Document passage:
※

One thing you should know about me is, I used to be fat. I don’t mean “girl fat” when you are a few pounds over the national recommendations. I mean morbidly obese. I stopped weighing myself in high school, but I was definitely over the 250 lb mark. I was the fat friend that everyone liked, but no one wanted to date. I wasn’t bullied, I always had friends, but I was for sure, unhappy.
Now I’m not sure exactly when it happened, but at some point in my early 20s, I decided to change all of that. I stopped eating junk and got myself to the gym. It took a couple years, but I managed to lose over 100 pounds. I could be one of those people who put their whole body into just one leg of their fat pants. (Although, that is not my style.)
When I got pregnant with my first son, I was the smallest I had been my entire adult life. You can imagine the mind games a scale plays on you when you continually see it go up and up. The medical assistant in my OB’s office didn’t help either by constantly telling me to not gain another pound — she is on my list.

※

Exercise details: In the weight-loss essay, how much weight does the writer lose? The records that follow have no connection to the essay.

Entries provided:

※

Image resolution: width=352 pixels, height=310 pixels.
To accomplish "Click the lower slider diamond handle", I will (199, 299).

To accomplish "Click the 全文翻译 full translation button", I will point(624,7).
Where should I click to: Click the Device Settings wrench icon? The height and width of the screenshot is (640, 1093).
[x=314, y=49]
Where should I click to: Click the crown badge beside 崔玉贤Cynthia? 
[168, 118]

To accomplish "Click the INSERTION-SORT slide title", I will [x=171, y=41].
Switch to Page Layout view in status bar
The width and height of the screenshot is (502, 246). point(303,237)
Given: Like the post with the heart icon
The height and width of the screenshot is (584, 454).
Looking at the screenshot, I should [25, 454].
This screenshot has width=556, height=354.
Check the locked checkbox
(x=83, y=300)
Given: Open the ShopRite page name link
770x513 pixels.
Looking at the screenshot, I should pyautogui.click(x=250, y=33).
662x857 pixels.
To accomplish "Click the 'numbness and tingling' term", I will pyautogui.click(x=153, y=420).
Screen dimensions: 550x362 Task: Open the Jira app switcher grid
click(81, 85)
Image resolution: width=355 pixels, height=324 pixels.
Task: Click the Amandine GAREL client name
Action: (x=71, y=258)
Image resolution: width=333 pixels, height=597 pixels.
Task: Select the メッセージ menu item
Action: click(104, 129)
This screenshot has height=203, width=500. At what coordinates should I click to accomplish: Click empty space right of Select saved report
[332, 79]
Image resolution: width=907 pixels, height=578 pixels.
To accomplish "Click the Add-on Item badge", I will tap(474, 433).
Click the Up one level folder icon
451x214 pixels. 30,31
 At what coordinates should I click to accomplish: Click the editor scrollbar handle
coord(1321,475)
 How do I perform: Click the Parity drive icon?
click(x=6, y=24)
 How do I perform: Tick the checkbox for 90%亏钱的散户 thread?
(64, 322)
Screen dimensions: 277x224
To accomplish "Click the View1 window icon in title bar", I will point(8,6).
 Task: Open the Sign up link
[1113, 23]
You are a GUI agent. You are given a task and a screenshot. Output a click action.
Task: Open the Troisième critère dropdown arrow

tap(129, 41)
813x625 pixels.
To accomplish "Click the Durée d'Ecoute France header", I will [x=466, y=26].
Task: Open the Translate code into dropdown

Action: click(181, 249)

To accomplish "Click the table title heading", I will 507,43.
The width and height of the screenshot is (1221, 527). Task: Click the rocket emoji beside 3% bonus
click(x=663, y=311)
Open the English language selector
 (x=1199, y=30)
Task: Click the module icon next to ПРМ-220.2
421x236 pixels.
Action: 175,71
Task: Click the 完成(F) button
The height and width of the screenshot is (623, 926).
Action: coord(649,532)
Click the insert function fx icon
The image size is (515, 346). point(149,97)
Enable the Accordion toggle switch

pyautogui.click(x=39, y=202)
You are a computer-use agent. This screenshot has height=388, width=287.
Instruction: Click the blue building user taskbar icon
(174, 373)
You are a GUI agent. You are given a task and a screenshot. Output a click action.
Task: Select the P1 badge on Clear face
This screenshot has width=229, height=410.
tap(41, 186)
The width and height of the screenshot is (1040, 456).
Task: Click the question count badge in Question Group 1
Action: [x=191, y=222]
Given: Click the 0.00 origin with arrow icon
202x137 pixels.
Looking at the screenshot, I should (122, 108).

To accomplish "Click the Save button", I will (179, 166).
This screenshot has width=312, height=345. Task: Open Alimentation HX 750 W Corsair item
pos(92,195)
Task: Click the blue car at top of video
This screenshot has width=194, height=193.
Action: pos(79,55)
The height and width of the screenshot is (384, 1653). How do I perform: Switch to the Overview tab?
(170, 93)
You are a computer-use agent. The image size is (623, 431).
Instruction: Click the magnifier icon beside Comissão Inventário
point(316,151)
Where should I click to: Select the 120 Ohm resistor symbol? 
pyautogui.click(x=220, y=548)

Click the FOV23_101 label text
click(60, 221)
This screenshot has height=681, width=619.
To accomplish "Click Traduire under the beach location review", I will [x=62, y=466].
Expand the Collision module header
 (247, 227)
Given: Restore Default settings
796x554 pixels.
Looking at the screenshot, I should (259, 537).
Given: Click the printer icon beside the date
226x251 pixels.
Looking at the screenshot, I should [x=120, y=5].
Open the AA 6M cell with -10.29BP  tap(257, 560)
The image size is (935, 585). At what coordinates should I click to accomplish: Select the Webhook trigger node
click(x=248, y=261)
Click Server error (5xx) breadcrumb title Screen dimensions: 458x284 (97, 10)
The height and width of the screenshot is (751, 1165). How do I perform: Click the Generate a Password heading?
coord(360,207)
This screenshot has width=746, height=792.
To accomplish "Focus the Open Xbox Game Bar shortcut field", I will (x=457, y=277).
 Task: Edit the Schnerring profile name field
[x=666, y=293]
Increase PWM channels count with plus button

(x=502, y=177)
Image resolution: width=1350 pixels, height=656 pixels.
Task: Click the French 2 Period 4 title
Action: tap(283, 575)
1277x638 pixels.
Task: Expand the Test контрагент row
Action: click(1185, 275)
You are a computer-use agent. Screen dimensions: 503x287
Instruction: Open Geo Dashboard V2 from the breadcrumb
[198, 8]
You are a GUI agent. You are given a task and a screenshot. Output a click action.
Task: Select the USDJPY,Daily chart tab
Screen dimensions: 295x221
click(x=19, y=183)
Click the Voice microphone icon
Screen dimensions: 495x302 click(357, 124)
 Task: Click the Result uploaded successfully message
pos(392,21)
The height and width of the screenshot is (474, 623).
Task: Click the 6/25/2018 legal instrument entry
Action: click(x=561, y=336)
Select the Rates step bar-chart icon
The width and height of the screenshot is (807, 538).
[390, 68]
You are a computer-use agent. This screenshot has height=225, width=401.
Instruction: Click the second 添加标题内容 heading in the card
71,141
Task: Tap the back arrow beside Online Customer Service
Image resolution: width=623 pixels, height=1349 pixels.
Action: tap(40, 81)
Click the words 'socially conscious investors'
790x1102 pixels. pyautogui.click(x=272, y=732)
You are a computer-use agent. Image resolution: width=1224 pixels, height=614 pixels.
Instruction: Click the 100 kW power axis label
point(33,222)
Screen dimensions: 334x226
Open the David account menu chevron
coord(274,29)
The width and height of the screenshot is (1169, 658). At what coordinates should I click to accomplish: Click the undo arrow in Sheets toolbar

※

Expected output: Over 100 pounds.